前回、以下のような問題を出しました。

−・−・−・−・−・−・−・−・−・−・−・−・−・−・−・−・−・−
Q. 関係代名詞を使い、以下の日本語の文を英語に訳しなさい。関係代名詞が省略されるのが一般的な場合には、関係代名詞を省略せずにカッコの中に入れて表記しなさい。また、複数の関係代名詞を使うことが可能な場合には、スラッシュ(/)を使って列記しなさい。

1. これは去年私の父が北海道で撮った写真です。

2. あなたは時には、考え方があなたと異なる人と話すべきだ。
(ヒント:「人」は「someone」としましょう。また「考え方」は「way of thinking」と表現できます。)

3. それは彼らの息子さんが書いた小説の1つです。
−・−・−・−・−・−・−・−・−・−・−・−・−・−・−・−・−・−

まずは解答です。

1. これは去年私の父が北海道で撮った写真です。
→ This is a picture (which/that) my father took in Hokkaido last year.

2. あなたは時には、考え方があなたと異なる人と話すべきだ。
(ヒント:「人」は「someone」としましょう。また「考え方」は「way of thinking」と表現できます。)
→ You should sometimes talk to someone whose way of thinking is different from yours.

3. それは彼らの息子さんが書いた小説の1つです。
→ It is one of the novels (which/that) their son wrote.

 

次に、解説です。

おさらいですが、日本語の文を英語に訳そうとする際、「関係代名詞」が使われると思われる場合には、以下の手順を確認すると良いでしょう。

———————————

1. その日本語の文において、「主語+述語動詞」を含んだかたまり(形容詞節)が「名詞」を修飾していることを確認する。(ただし、「主語」が含まれず、「述語動詞だけ」で「名詞」を修飾していることもある。)

2. 「形容詞節」の部分のみを英語にしてみる。

3. 「形容詞節を除いた部分」を英語にしてみる。

4. 「3」の中にある、「形容詞節に修飾される名詞(先行詞)」がどれであるかを確認する。

5. 「2」で作られた英語表現を、「3」で作られた英文の中の「先行詞」の「後ろ」に置く。

6. 「関係代名詞」を選ぶために、「先行詞」を「人称代名詞」に置き換えてみて、それを「形容詞節」の中に入れ込み「独立した1つの文」を作る、ということを 頭の中で想定してみる。その際の人称代名詞が、「主格」「所有格」「目的格」「独立所有格」のどれになっているかを確認する。

7. 先行詞が「人」または「モノ」のどちらを表す言葉であるかを確認する。

- - -

取り組む課題:
**a)** 関係代名詞の解説文によると、手順の7番目では何を確認しますか。
**b)** 関係代名詞の解説文を、最後に示された手順の後から引き継いで書き進めてください。
この後のリストは、関係代名詞の解説文とは別の資料です。

提供データ:
- - -

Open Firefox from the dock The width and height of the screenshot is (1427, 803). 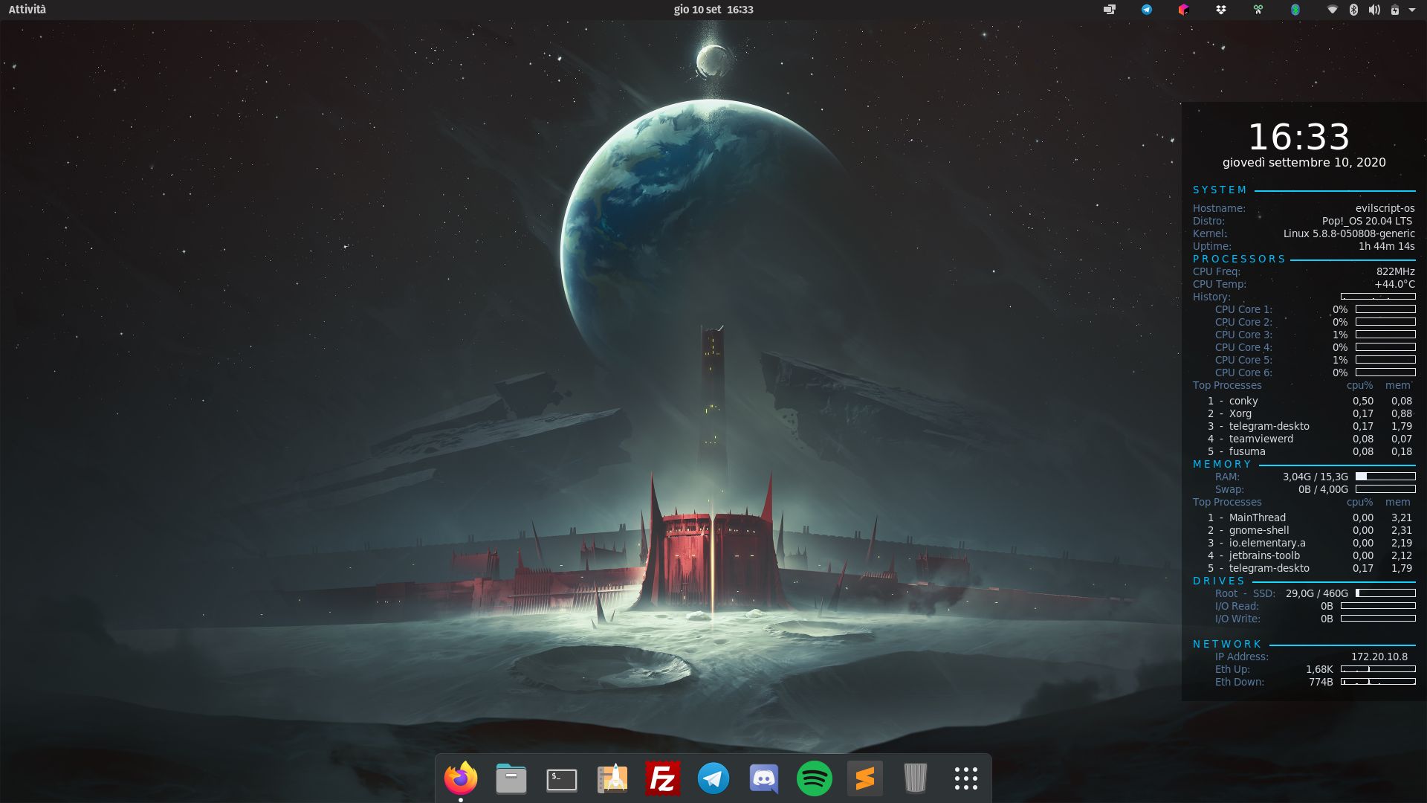[x=462, y=778]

- - -

課題ごとの解答:
**a)** 先行詞が「人」と「モノ」のどちらを表す言葉であるかを確認します。

**b)**
8. 「6」と「7」が確認できたら、以下の関係代名詞の一覧表から関係代名詞を1つ選び、「5」で作られた英文の中で、「先行詞」と「形容詞節」の間に「関係代名詞」を入れる。

関係節内での働き=「主格」 関係節内での働き=「所有格」「独立所有格」 関係節内での働き=「目的格」
先行詞=「人」 who whose whom
先行詞=「人以外」 which (whose)
(of which)
which
先行詞=「人・モノの区別なし、あるいは文脈上特定されている語」 that that

9. 「6」の手順の際、「先行詞」を「人称代名詞」に置き換え、それを「形容詞節」の中に入れ込み「独立した1つの文」を作る、ということを想定した際に、その人称代名詞が、「動詞の目的語」として機能している場合には、関係代名詞そのものは「省略」されることが多い。

10. 「形容詞節によって修飾される名詞」について考えた時、会話や文脈上、それが「特定されている名詞」として解釈されるならば、その名詞の前に「the」を つける。「特定されていない名詞」として解釈されるならば、「可算名詞の単数形」の場合には「a(またはan)」をつける。あるいは、「特定されていない 名詞」として解釈され、その名詞が「可算名詞の複数形」や「不可算名詞」の場合には、その名詞の前には何もつけないか、あるいは、「漠然と、全体の一部」 であることを示したい場合にはその名詞の前に「some」をつける。
———————————

まあ、たくさんあって大変だと思うかもしれませんが、慣れればすぐにパパパッとやれるようになりますので安心してください。

1つずつ見ていきましょう。

1. これは去年私の父が北海道で撮った写真です。

まず、手順1について考えてみると、この文では「去年私の父が北海道で取った」という部分が「形容詞節」となり、「写真」という名詞を修飾している、と解釈することができます。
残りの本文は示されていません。